Our study found that postdischarge care from a PN did not lower costs for high‐risk patients under age 60 in our safety‐net setting. Younger socioeconomically vulnerable patients often have significant morbidity and health care utilization, and they have higher readmission rates than their older counterparts overall for CHF and COPD (Barrett et al. 2015; Fingar and Washington 2015). This is supported by our finding of higher rates of hospitalizations and ED visits for those under 60 than for those 60 and older in this study. The prevalence of mental health and substance use comorbidities in the younger population at CHA and other safety‐net settings is substantial, and this subgroup may represent a particularly at‐risk population.
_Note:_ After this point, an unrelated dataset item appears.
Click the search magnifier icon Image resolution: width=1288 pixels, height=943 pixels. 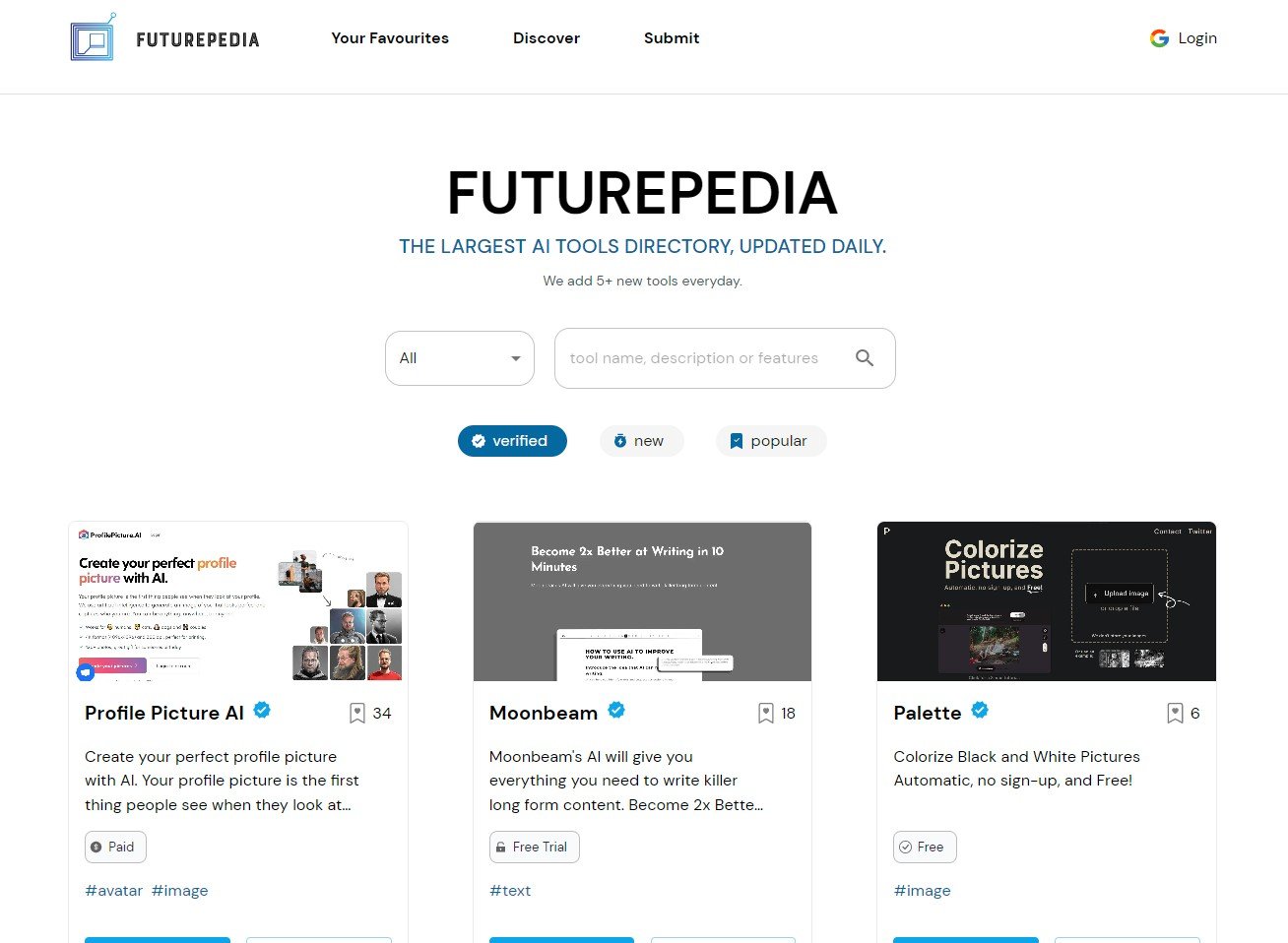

Our initial study from the trial found a significant increase in readmissions within 30‐day postdischarge for patients under age 60 (Balaban et al. 2015). Other care transition interventions have also noted increased rates of readmission among young patients and among those with substance use and other complex medical and social issues (Einstadter, Cebul, and Franta 1996; Weinberger, Oddone, and Henderson 1996; Tracy et al. 2011). Thus, it is reassuring that our study did not find significantly increased hospitalizations or total costs over the longer term course of the intervention. If interventions like ours can be shown to improve transition quality, they may be worthwhile for delivery systems to implement if there is no significant additional cost. Alternatively, other interventions with more intensive case management services that address psychosocial needs or programs targeting the level of services based on needs might be able to address the diverse needs of younger patients with complex medical and behavioral health conditions and create cost savings (Frank and Epstein 2014; Polinski et al. 2016).
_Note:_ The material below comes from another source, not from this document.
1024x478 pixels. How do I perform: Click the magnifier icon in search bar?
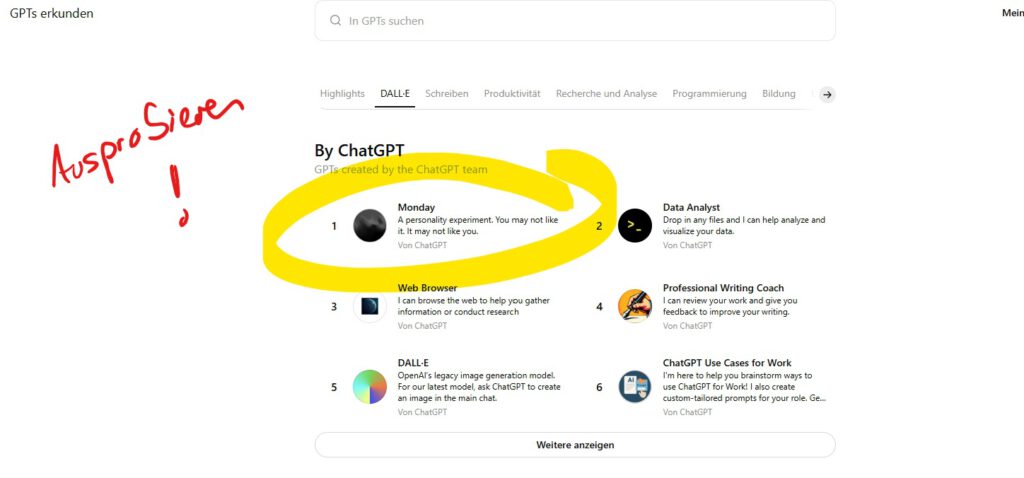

The initial increase in 30‐day utilization for younger patients in our prior short‐term study (Balaban et al. 2015) could reflect PNs identifying and addressing unmet health care needs. This increased utilization may level off over time as needs are met, as suggested by our follow‐up study of 180‐day hospital‐based utilization (Balaban et al. 2017). This lagged effect may explain the lack of significant cost difference for younger PN patients in this study. Other studies of intensive care management of socially and medically high‐risk patients have shown a lack of cost savings with improved access and increased utilization in the short term (Bell et al. 2015). However, over several years, there may be a cost savings from care management programs for patients with behavioral health issues (Unutzer et al. 2008). Longer term interventions and more in‐depth studies of the drivers of utilization in this younger, high‐risk population are needed to see if the downward utilization trend following an initial uptick eventually leads to lower utilization and total costs for younger patients receiving PN services.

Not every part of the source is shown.